- Born: 9 August 1927 Melbourne, Australia
- Died: 20 October 2011 (aged 84) Melbourne, Australia
- Position: Centre
- Played for: Victoria Wildcats
- National team: Australia
- Playing career: 1959–1962

= Ronald Amess =

Australian ice hockey player (1927–2011)

Ronald William "Ron" Amess (9 August 1927 – 20 October 2011) was an Australian ice hockey player. Amess was a member of the Australian national team during the 1960 Winter Olympics and also competed in the 1962 World Ice Hockey Championships.

==Playing career==
During the 1950s Amess played for the Wildcats out of the Melbourne Glaciarium. In 1953 he was selected for the Victorian state team to compete at the 1953 Goodall Cup. Victoria went on to win the tournament. In 1960 Amess was selected to play as a forward for the Australian national team to compete at the 1960 Winter Olympics, which is the only ice hockey team Australia has ever sent to the Olympics. Australia finished last in the competition losing all six of their games. Amess who played in five of the six games failed to record any points and finished with only two penalties in minutes. The following year he was recalled to the Victorian state team to compete in the Goodall Cup championship which Victoria again went on to win. In 1962 Amess was selected to the Australian national team to compete at the 1962 World Ice Hockey Championships. Australia who was competing in Group B finished thirteenth overall and won their first ever international game after defeating Denmark 6–2. Amess joined the Victorian state team for the 1962 Goodall Cup which Victoria went on to win for the second year in a row.

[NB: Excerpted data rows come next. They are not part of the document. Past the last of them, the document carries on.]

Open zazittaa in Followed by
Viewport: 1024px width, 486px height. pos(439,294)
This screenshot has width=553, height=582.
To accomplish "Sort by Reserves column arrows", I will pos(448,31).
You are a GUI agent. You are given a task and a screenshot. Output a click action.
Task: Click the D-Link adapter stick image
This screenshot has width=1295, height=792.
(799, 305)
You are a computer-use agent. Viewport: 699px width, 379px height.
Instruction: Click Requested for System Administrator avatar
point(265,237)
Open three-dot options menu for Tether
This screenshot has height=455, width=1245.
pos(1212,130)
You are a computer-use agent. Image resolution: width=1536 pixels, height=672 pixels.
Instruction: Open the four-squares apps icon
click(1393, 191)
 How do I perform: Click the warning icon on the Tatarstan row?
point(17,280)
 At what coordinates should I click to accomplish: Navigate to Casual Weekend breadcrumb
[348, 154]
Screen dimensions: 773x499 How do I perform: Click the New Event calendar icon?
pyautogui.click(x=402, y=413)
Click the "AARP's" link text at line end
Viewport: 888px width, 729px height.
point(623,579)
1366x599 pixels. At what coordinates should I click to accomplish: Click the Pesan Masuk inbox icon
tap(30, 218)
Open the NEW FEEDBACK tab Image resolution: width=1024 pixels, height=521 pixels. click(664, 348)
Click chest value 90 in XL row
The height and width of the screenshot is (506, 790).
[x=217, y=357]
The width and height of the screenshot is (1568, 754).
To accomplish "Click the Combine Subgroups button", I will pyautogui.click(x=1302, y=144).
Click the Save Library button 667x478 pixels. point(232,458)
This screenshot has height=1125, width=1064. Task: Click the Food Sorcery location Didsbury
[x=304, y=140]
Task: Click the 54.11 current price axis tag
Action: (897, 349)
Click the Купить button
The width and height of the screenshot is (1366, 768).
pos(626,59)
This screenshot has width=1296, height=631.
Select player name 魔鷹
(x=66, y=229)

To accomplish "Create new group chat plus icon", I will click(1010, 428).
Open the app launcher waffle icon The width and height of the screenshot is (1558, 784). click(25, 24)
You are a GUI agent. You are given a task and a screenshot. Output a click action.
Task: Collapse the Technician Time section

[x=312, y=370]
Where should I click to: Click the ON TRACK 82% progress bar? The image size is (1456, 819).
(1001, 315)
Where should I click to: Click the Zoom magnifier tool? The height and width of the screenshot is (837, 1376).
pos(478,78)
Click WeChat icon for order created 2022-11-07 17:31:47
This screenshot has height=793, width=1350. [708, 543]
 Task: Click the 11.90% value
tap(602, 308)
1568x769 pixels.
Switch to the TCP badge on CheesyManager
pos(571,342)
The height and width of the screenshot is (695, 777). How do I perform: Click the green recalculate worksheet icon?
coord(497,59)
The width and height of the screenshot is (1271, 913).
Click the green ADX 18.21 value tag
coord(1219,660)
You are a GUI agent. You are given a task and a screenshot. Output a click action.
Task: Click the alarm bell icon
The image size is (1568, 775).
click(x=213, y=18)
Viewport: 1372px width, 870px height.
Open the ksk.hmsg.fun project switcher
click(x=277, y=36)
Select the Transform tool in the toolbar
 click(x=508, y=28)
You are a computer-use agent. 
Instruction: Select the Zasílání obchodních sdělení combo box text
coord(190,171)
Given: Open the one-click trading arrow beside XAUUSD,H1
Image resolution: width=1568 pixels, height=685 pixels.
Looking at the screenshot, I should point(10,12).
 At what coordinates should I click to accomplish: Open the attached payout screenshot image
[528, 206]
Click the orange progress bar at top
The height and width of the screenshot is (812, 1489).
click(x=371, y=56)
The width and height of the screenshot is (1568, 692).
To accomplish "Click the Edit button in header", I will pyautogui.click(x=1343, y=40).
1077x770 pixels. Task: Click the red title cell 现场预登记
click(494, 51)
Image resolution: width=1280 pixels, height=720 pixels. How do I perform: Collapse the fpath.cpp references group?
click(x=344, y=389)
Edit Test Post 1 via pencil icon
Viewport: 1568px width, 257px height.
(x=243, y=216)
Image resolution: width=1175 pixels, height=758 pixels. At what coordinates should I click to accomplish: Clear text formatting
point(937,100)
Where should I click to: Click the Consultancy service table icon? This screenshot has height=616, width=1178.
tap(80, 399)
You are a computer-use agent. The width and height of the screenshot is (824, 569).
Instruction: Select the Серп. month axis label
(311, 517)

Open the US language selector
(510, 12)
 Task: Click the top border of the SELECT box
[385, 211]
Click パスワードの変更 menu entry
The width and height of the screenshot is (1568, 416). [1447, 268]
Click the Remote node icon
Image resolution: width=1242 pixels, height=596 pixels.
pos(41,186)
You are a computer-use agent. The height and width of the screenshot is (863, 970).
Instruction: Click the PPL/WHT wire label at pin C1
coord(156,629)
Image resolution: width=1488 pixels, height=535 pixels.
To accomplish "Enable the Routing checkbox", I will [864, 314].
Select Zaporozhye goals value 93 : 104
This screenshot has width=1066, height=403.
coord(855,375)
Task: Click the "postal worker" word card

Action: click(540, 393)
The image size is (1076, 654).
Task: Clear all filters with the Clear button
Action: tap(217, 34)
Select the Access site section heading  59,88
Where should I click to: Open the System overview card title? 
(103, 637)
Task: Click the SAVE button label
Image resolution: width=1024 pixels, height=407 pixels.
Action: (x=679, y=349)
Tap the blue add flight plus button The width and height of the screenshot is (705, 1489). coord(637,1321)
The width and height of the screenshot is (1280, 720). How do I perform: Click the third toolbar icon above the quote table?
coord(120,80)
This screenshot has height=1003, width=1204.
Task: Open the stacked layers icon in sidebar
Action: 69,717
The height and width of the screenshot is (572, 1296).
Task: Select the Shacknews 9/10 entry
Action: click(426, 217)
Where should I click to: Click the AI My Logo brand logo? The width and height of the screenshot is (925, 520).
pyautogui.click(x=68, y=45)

Amess was also involved in the formation of the Hakoah-Arkana Ice Hockey Club which is considered the forerunner of the current Melbourne Jets Ice Hockey Club.

==Personal life==
Amess was born on 9 August 1927. He was the son of Alexander Amess. His sister Betty competed as a speed skater. In 2000 Amess was named a Life Member of the Australian Ice Hockey Federation. He died on 20 October 2011 aged 84.